Exercise goal.
Continue the passage on battlefield first aid and the Individual First Aid Kit (IFAK), picking up right after its last sentence.

Text under study.

+ + +

In a combat situation, the medic is not the first line of response. Each member of a unit is trained on how to save their lives and the lives of the people around them.

During a Tactical Combat Casualty Care (TCCC) scenario, the first step is Care Under Fire. During this stage, the number one treatment of a casualty is fire superiority: clearing the immediate area of the hostile threat thereby allowing the wounded to be evacuated to receive comprehensive medical care.

Operators wounded while under fire are expected to keep themselves alive and/or the guy next to them, by applying basic life-saving techniques. Applying a tourniquet, nasopharyngeal airway tube, or a necessary needle thoracentesis, could mean the difference between life and death. This is where the Individual First Aid Kit (IFAK) and properly located tourniquets comes in to play.

The leading causes of death on the battlefield are hemorrhage and an inadequate airway. An IFAK is designed to address both of these combat injuries.

+ + +

Data section.
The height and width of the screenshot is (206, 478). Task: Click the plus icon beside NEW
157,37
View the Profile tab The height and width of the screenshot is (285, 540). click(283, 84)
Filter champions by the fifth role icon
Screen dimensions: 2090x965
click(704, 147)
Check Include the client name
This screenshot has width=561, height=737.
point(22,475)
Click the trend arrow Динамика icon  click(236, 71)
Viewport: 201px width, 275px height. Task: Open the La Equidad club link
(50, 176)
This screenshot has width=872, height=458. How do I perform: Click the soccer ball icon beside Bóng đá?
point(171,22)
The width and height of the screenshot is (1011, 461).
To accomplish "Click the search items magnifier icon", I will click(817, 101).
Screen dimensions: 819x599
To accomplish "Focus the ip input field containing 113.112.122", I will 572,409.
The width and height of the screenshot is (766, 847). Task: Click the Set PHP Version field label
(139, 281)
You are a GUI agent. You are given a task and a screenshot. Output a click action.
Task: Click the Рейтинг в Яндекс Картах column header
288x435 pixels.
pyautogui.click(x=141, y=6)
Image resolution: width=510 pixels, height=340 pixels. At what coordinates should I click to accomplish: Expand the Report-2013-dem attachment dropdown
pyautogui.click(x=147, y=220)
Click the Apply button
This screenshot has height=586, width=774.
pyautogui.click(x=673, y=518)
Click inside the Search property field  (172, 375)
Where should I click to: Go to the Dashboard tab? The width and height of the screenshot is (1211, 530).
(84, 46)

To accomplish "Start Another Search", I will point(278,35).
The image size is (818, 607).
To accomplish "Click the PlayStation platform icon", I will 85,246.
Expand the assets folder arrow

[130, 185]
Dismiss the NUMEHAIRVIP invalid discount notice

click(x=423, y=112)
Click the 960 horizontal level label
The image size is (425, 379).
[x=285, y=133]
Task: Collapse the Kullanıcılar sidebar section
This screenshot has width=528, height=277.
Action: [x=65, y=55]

+ + +

Written response.
Of course, applying first aid is nothing new to the foot soldier. If we looked back centuries ago, we’d see soldiers carrying around bandages, oftentimes nothing more than shreds of torn cloths, used to cover up wounds and stop bleeds. As time progressed, so have combat first aid kits.

The first standard-issue first aid kits became a reality for the U.S. military in 1890. Some of the items found in these first medical kits can still be found in the most modern IFAKs. Nonetheless, these early-day first aid kits didn’t have some of the items required to save the life of a person with life-threatening combat-related injuries.

Fast forward to 2003. In comes the first real IFAK, just in time for the invasion of Iraq. It was first fielded by the Army and quickly followed by the Marine Corps and Navy.

Initially, the Army used squad automatic weapon (SAW) 100 round magazine pouches to carry the IFAK contents.